American businesswoman

Ebby Halliday (born Vera Lucille Koch; March 9, 1911 – September 8, 2015) was an American realtor and businesswoman who founded Ebby Halliday Realtors.

She was one of the first successful female entrepreneurs in Dallas and is recognized as the "First Lady of Real Estate". John S. Baen, a professor of real estate at the University of North Texas in Denton comments, she was the first woman to enter what was a chauvinistic profession in a macho state and that she beat those ol' boys at their own game.

Halliday was born in Leslie, Arkansas, and graduated from high school in Abilene, Kansas, in 1929. She got a $10-a-week job selling women's hats at The Jones Store in Kansas City. In less than a year, she was the top salesperson. In 1938, she was asked to take over the millinery department at Dallas' W.A. Green Store. Soon she had her own Dallas boutique, Ebby's Hats. She founded her real estate company in 1945.
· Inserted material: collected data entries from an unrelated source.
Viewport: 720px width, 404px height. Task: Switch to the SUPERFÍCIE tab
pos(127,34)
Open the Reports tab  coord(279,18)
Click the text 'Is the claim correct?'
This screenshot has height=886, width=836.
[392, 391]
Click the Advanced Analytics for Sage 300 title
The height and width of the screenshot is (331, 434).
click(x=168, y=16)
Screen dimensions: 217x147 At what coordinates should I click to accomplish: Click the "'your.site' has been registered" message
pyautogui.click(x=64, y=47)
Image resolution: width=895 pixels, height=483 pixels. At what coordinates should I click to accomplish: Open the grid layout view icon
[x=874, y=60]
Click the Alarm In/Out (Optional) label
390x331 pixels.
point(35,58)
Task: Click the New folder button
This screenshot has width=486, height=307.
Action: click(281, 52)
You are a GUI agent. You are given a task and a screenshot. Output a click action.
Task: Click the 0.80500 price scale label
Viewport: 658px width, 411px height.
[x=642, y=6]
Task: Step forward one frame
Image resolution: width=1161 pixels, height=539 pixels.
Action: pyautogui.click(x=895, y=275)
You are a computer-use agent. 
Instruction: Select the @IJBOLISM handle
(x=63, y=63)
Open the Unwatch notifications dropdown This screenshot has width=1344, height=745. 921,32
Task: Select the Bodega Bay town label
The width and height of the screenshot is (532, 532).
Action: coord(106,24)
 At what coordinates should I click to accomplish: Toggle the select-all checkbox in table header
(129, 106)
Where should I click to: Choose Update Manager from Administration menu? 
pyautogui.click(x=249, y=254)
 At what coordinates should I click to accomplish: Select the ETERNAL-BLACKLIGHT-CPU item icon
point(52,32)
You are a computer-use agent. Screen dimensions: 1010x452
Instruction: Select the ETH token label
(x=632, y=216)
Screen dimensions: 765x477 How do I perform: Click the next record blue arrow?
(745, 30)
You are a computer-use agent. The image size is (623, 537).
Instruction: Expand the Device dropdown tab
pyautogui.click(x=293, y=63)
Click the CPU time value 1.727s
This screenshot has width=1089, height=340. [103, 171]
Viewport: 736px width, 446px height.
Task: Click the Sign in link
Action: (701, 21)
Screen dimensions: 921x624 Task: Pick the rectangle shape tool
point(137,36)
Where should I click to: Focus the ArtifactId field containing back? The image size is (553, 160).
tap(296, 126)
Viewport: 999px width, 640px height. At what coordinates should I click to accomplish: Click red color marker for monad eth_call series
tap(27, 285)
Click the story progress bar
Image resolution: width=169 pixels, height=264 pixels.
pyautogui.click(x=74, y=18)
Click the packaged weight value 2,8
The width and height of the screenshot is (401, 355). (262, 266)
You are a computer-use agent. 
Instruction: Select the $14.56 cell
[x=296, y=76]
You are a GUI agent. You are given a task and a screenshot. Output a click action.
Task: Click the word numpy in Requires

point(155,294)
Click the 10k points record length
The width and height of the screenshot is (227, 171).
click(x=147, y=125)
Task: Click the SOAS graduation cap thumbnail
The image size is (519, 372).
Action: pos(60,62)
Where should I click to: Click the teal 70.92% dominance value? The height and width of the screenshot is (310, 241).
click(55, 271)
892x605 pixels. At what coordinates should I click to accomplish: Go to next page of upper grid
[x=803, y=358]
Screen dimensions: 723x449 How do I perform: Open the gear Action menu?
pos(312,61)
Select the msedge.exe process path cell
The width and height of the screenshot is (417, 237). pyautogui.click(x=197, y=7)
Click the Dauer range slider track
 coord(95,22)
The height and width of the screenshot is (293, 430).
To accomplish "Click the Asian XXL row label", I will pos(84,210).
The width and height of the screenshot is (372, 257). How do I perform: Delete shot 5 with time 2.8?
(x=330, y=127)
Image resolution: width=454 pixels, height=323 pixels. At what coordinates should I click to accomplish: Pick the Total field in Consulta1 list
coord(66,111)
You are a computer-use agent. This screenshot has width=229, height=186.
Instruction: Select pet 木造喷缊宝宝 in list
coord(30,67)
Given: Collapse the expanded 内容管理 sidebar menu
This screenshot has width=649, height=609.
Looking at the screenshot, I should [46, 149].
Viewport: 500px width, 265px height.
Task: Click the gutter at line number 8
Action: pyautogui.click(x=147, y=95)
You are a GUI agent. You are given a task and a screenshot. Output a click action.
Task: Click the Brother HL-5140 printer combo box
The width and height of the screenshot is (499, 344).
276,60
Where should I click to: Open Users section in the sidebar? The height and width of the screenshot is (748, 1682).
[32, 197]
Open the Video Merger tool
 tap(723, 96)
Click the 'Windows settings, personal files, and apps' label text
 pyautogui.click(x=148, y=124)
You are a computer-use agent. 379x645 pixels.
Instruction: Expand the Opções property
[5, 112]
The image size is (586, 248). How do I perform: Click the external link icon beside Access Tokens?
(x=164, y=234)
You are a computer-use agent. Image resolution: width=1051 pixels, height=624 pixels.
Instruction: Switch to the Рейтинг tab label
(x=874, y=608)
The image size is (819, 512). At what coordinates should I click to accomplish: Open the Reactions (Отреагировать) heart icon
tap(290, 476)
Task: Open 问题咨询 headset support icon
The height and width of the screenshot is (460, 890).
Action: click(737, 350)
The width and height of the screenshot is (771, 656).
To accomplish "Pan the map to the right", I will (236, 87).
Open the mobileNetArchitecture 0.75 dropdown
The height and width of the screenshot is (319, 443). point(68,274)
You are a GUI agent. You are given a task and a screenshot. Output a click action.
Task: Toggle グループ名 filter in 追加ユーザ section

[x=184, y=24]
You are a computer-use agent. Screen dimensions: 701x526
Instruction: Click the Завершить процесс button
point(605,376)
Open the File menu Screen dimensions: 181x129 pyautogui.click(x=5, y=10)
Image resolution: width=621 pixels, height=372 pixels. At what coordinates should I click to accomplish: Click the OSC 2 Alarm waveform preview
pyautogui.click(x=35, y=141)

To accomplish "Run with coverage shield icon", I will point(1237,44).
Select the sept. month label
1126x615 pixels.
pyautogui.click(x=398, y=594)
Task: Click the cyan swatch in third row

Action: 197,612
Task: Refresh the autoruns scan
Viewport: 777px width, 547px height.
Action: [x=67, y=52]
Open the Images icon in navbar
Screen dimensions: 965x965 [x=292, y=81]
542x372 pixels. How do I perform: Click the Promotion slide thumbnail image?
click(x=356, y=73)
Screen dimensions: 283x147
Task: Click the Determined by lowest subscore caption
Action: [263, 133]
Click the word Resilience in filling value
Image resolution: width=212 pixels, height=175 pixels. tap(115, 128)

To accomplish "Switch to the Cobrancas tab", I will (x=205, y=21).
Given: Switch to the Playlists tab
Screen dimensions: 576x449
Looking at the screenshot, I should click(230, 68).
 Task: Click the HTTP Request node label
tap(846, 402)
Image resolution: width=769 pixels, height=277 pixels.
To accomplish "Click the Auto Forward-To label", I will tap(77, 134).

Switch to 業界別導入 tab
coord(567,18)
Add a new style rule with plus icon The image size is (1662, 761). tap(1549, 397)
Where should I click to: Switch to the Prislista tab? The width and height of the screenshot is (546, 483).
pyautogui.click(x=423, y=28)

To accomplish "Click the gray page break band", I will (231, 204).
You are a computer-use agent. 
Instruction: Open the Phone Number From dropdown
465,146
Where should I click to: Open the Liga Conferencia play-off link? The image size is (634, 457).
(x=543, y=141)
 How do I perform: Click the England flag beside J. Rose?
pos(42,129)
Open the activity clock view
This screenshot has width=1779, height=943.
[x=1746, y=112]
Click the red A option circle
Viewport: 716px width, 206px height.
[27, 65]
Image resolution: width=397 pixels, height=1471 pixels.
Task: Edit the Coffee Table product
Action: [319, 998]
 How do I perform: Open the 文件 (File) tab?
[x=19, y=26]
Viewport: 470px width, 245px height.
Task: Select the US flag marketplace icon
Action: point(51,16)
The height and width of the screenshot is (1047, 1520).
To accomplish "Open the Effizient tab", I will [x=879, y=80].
Halliday married former FBI agent Maurice Acers in 1965. Maurice Acers died in 1993. She celebrated her 100th birthday on March 9, 2011. She died at the age of 104 on September 8, 2015, in her sleep, with her friends and family by her side.

==Awards==
Halliday was awarded the H. Neil Mallon Award by the World Affairs Council in 1989. The H. Neil Mallon Award, hosted by the World Affair Council of Dallas/ Fort Worth, is presented annually to individuals who have excelled at promoting the international focus of North Texas. The prestigious Mallon Award is named after the Council’s founder and is presented annually to individuals who have excelled in promoting our region’s international profile. Funds raised from this event support the World Affair Council’s public and education programming, international exchanges, and diplomatic services.

Halliday received the Horatio Alger Award in 2005.